Does indexing over a subset of rows in a DataFrame return a view or a copy?

According to the manual, [:, ColumnName] returns a read-only view of the columns. Does it also work when indexing over a subset of the rows [my_rows_of_interest, :]? Does it matter if my_rows_of_interest is contiguous or not?

A copy.

You can do

@view df[my_rows_of_interest, :]

for a view.

1 Like

Thanks! If I were to do

return @view cached_df |> @filter(_.date >= from && _.date <= to)

in a function (referring to a global df “cached_df”), would it still be a view that is returned and used by the callee?

No that isn’t feasible.@view isn’t that smart.
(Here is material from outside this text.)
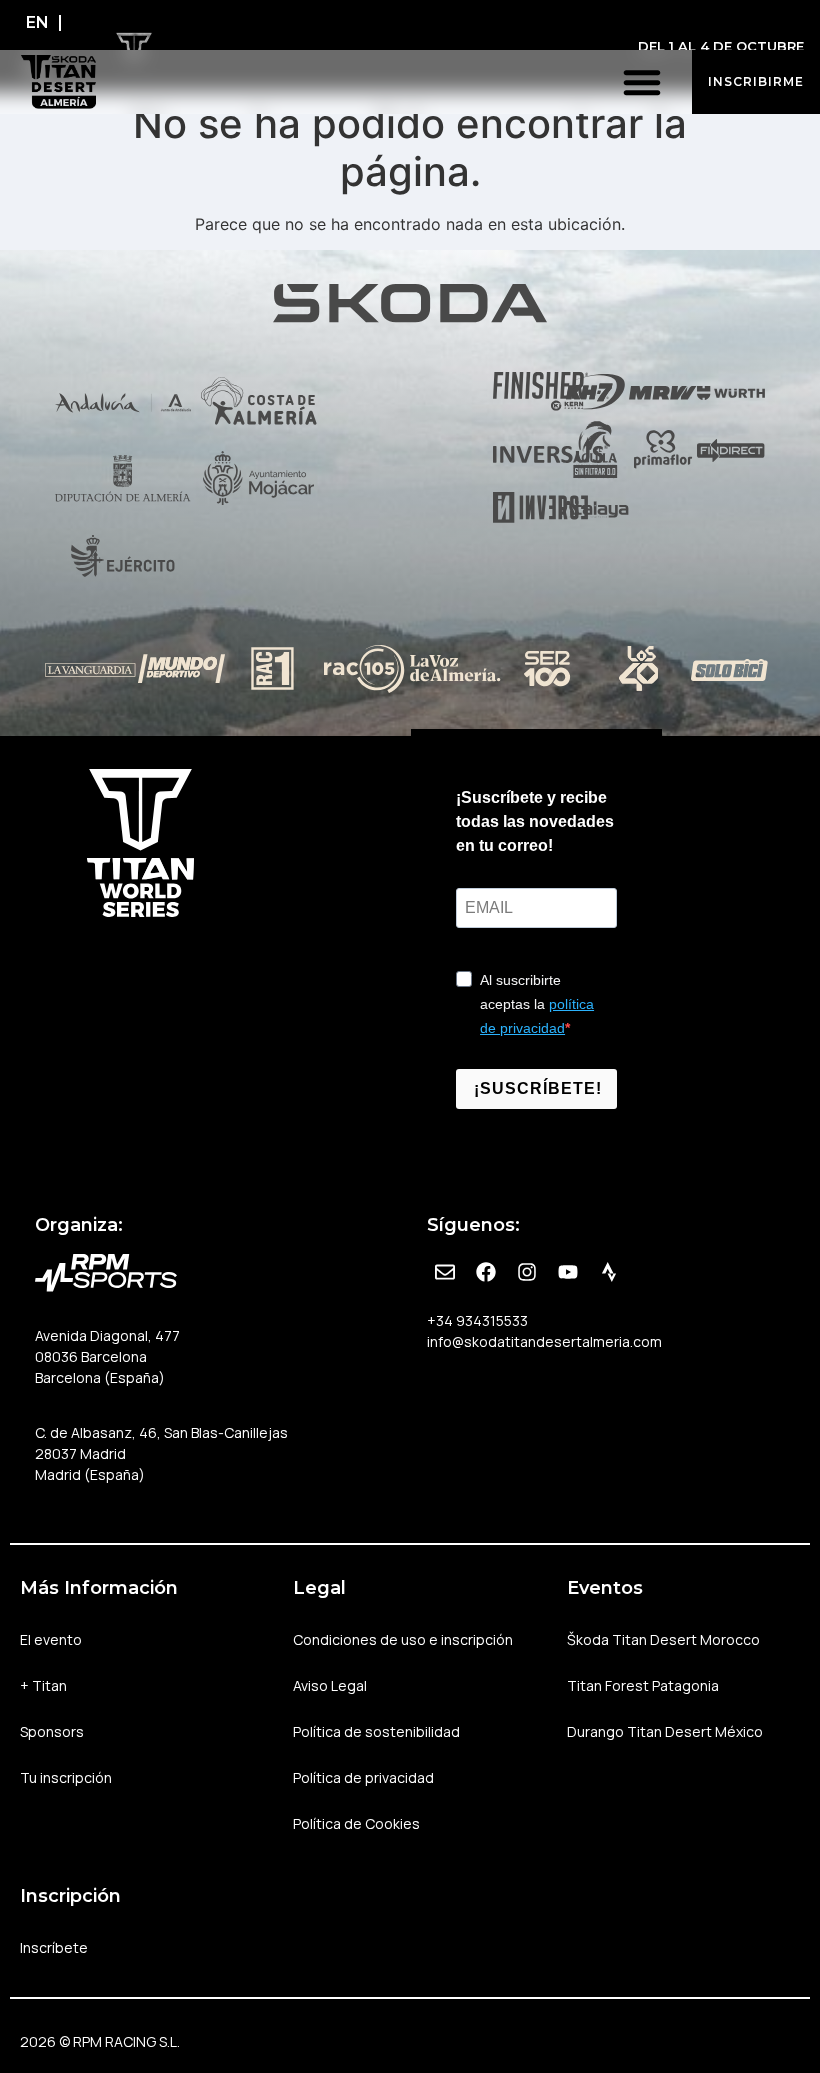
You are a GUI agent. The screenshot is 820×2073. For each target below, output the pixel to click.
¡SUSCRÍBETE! (538, 1088)
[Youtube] (568, 1272)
There is a PR for this here. It would have a slightly different syntax.

Note that even after that PR you would only do view for DataFrames functions, not those defined in Query.

Given that cached_df is sorted w.r.t. :date, if I were to find the row numbers (which is a contiguous interval, because of the sorting) for which from <= :date <= to is satisfied, and instead write

return @view cached_df[row_start:row_end, :]

would that return a view to the callee? This link (https://juliadata.github.io/DataFrames.jl/stable/lib/indexing/), and also your initial response, seems to imply that, I just want to be sure that “return” does not do anything that changes that fact.

Correct. You will get a SubDataFrame back from the function. return doesn’t do anything special.